Leur randonnée devait être une parenthèse de nature. Elle s’est transformée en drame. Deux jeunes femmes de 19 et 20 ans ont perdu la vie mardi soir en Martinique, emportées par une soudaine montée des eaux à la cascade Didier, dans une forêt de Fort-de-France. L’île était alors placée en vigilance jaune pour fortes pluies et orages. Ce n’est que mercredi matin que le corps de la plus jeune, disparue depuis la veille, a été retrouvé plusieurs kilomètres en aval, dans le lit d’une rivière. L’autre victime avait été découverte plus tôt, à 22 h, en arrêt cardiaque. Les secours, interrompus à 1 h du matin, ont repris dès l’aube. À ce moment-là, il ne s’agissait déjà plus que de retrouver un corps.
Une randonnée qui tourne au cauchemar
Les deux jeunes femmes faisaient partie d’un groupe de neuf randonneurs venus explorer les abords de la cascade. C’est une troisième jeune femme, blessée à la tête mais encore consciente, qui a donné l’alerte vers 19 h. Ce sont ses paroles qui ont permis de comprendre l’ampleur de la catastrophe. Les secours ont déployé de gros moyens : 45 sapeurs-pompiers, des spécialistes du sauvetage en milieux périlleux, les policiers du RAID, des drones thermiques et un hélicoptère de la sécurité civile. La zone, rendue instable par les fortes précipitations des dernières semaines, s’est avérée particulièrement difficile d’accès.

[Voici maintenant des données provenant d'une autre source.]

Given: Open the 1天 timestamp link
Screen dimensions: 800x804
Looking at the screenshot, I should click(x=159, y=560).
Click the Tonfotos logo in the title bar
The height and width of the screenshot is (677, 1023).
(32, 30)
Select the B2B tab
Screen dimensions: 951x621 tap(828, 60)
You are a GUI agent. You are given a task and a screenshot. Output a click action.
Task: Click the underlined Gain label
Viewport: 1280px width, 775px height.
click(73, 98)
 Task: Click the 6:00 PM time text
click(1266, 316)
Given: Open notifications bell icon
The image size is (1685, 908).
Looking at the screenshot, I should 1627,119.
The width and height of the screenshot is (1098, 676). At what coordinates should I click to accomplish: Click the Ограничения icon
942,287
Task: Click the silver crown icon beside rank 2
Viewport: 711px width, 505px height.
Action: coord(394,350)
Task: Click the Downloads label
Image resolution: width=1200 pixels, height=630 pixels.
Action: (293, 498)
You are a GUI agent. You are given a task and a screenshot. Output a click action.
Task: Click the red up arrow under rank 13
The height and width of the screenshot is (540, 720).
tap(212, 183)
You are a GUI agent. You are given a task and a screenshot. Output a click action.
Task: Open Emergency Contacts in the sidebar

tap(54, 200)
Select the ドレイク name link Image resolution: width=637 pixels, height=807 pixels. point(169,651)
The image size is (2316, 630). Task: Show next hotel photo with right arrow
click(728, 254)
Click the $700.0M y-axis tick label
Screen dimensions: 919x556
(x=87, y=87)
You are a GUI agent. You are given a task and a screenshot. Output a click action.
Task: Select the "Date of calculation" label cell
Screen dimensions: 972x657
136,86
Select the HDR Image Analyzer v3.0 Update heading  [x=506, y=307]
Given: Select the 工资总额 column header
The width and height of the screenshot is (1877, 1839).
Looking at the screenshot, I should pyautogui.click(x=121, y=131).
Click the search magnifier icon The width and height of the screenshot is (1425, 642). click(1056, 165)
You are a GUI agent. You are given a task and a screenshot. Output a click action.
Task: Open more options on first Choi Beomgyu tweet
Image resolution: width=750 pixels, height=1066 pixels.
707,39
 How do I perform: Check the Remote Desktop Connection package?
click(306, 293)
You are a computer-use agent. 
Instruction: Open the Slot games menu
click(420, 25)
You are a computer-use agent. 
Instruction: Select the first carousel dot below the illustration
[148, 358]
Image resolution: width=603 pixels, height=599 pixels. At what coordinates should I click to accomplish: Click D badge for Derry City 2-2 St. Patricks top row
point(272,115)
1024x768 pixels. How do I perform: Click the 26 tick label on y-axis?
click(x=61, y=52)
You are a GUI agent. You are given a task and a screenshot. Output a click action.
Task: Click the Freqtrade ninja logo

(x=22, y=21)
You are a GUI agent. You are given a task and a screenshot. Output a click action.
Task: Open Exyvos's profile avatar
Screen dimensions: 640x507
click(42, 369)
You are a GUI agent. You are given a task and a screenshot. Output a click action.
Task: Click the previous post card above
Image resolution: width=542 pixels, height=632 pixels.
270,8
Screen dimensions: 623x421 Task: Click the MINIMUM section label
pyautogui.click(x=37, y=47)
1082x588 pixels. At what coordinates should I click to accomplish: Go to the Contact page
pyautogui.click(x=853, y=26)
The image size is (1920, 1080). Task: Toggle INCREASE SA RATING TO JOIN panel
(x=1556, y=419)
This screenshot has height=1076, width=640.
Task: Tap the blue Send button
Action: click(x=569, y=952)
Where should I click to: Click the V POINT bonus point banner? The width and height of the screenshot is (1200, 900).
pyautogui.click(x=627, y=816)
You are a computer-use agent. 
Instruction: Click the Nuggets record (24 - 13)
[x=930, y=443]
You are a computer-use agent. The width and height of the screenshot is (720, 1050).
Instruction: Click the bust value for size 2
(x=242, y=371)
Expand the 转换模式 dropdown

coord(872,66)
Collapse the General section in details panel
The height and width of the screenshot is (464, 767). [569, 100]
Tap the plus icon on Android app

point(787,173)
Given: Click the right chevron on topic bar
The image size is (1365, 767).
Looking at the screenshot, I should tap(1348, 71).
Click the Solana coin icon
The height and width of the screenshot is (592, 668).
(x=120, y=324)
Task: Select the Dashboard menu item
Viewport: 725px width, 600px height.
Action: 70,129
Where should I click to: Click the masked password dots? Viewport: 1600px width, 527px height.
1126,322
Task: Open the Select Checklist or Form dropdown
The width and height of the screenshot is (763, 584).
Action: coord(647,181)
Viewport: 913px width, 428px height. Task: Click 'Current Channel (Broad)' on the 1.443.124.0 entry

Des conditions météorologiques critiques
Depuis la fin avril, la Martinique est sous des pluies régulières et parfois diluviennes. Mardi matin déjà, Météo France avait placé l’île en vigilance jaune. Ce mercredi encore, les averses étaient abondantes sur Fort-de-France. La cascade Didier, lieu prisé des promeneurs, peut devenir un piège mortel à la moindre crue. La brusque montée des eaux, imprévisible pour des non-initiés, a frappé en quelques secondes. Pour les familles, le choc est brutal. Pour les autorités, l’enquête devra déterminer si la sortie du groupe était encadrée, et si des alertes avaient été ignorées. Deux jeunes vies fauchées par l’eau, en pleine forêt tropicale. Un drame qui rappelle que la nature, parfois, ne laisse aucune seconde chance.